Last provided analysis and presentation outline to present the teachers and the school community related to this action plan. So you have a ton of information that you've already delved into and have created that output, then you can follow it up with a prompt like this to develop that action plan, those goals, as well as a draft outline to present.
And, obviously, as we go through this, this is just a draft. It's a working draft. So everything that you are creating, take it with a grain of salt as you need to thoroughly review it for accuracy and hallucinations. So it's really important that, as you go through this, even though it's really quick, just know that be sure to review very thoroughly when you're working on this type of work.

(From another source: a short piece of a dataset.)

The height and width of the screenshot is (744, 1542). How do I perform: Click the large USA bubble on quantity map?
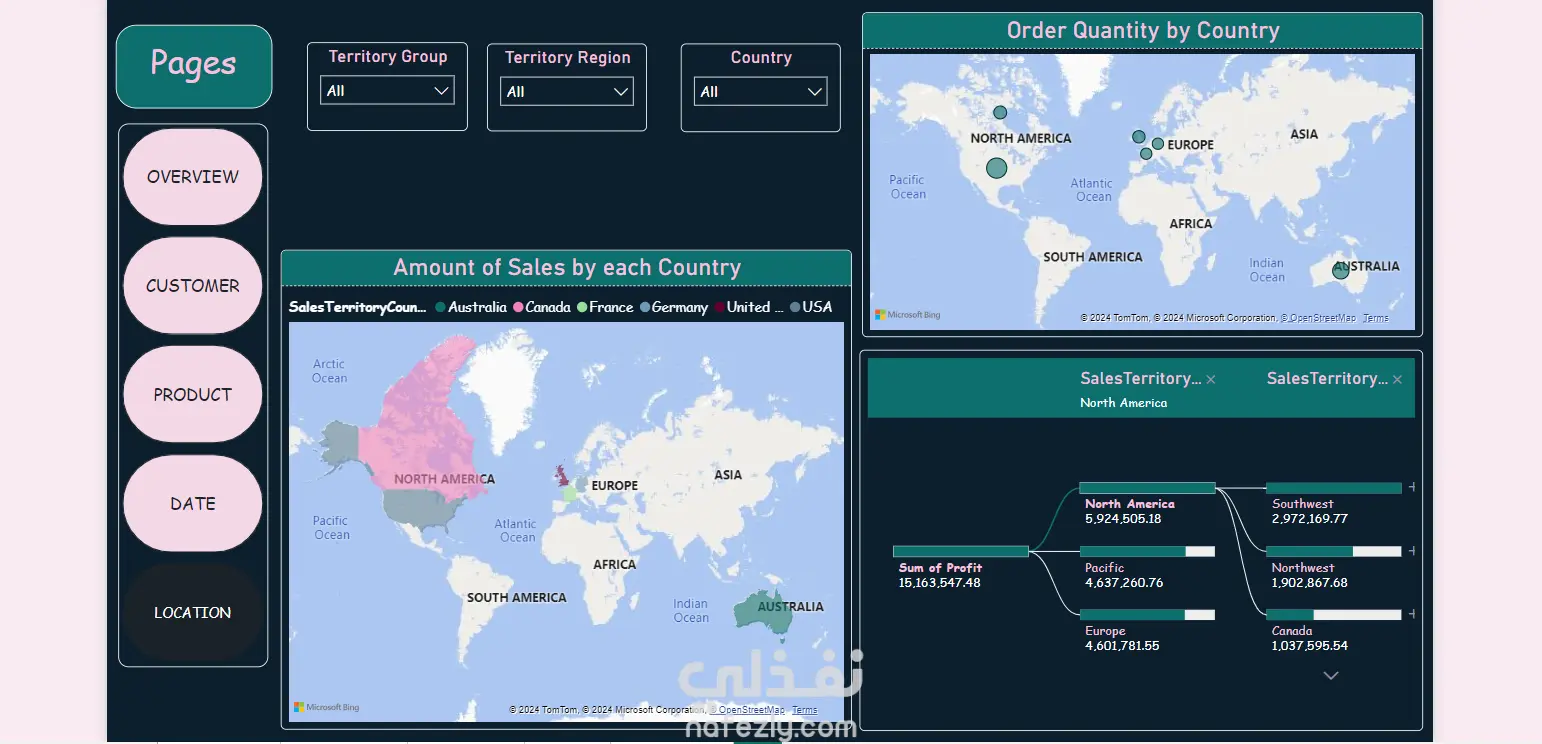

All righty, so in person, please, if you can on a piece of paper, I'd like you to write down three key ideas, what are your main takeaways from today's presentation? And then for those on Zoom, write this all in the chat, please. Write down three key ideas related to what we discussed today.
And then I would like you to also write down what are two extensions you're going to take from what we've learned from this presentation and put it into practice. So basically like action items for you. How are you going to further extend what we talked about today and put into practice? And then, lastly, What are questions, what questions do you have to support your practice? Thank you, everyone.